┌──

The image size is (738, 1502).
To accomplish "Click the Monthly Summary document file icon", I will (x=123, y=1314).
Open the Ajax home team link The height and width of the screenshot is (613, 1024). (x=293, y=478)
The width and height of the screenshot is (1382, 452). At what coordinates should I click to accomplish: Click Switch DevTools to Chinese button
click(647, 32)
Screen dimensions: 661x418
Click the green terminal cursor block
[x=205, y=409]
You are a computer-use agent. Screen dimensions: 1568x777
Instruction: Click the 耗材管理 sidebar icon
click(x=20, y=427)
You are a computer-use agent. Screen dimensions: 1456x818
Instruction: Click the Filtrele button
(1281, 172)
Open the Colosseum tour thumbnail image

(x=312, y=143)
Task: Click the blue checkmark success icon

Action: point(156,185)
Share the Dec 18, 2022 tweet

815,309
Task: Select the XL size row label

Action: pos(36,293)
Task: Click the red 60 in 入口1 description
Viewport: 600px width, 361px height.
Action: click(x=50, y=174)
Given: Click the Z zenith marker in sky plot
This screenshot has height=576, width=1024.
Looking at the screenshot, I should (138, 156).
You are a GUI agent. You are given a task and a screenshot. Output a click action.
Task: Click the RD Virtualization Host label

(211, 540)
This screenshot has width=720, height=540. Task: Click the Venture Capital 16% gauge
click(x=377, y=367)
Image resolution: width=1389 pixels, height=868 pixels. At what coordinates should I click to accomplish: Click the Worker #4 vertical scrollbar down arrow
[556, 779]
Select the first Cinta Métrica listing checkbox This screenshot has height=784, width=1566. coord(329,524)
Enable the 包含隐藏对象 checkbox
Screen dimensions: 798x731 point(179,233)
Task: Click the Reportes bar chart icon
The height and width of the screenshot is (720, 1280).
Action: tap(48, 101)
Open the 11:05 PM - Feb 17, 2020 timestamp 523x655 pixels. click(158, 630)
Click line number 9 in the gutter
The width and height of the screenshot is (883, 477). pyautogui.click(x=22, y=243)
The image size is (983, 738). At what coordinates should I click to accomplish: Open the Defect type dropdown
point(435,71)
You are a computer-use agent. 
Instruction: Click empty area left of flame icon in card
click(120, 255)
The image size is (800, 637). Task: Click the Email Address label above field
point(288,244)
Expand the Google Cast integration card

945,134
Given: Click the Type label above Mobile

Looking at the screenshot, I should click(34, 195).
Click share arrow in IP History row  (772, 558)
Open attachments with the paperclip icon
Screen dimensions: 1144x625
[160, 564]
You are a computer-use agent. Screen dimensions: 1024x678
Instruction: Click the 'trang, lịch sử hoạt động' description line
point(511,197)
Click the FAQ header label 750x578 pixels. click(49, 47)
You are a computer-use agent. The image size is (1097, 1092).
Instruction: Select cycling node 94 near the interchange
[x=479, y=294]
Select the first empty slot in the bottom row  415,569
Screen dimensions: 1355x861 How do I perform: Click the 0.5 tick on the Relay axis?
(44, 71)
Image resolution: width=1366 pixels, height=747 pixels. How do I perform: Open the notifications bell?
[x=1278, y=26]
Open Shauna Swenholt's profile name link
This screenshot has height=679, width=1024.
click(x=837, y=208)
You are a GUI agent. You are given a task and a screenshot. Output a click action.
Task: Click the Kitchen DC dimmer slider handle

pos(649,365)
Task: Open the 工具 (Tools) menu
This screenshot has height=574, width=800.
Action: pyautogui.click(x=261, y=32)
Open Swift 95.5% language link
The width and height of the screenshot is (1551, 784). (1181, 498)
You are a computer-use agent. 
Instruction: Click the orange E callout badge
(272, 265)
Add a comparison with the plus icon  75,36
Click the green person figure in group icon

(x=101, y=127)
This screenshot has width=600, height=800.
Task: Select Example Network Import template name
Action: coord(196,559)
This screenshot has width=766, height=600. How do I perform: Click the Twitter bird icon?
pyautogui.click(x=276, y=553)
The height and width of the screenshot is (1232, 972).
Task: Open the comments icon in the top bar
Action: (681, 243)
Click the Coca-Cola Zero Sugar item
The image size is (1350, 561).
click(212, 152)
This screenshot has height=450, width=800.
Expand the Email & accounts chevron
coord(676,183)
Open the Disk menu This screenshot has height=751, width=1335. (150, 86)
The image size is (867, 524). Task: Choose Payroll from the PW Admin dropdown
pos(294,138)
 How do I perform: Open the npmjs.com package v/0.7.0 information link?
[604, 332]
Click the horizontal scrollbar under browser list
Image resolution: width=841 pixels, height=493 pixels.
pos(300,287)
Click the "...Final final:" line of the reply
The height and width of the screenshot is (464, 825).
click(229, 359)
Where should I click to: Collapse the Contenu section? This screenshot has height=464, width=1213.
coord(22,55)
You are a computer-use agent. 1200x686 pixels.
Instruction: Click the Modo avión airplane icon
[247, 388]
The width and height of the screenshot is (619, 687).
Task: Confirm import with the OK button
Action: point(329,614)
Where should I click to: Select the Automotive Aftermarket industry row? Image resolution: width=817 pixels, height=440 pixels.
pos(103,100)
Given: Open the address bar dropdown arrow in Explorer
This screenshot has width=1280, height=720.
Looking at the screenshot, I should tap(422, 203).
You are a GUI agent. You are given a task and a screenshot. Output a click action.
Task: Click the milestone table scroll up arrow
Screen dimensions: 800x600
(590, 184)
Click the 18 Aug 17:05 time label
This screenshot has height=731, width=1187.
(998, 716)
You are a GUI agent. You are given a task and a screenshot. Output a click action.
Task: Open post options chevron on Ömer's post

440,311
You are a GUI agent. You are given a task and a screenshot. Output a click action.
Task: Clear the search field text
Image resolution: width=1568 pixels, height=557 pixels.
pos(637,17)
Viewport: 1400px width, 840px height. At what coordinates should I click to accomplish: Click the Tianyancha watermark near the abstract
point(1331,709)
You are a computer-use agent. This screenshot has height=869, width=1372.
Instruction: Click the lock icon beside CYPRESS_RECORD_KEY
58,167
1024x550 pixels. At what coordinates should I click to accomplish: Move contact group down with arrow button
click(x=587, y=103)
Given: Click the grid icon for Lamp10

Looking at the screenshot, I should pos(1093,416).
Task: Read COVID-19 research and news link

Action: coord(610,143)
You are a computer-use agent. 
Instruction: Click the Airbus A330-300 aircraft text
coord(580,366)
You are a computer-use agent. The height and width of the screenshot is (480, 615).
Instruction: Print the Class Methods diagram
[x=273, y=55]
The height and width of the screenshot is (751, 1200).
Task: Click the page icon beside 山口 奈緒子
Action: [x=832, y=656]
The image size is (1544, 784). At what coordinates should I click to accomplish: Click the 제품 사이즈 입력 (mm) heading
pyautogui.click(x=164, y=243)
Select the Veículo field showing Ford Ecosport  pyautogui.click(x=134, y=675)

└──

▶ The problem
From the entries, find how many lines contain "menu" and give the number alone.

▶ Output of the task
2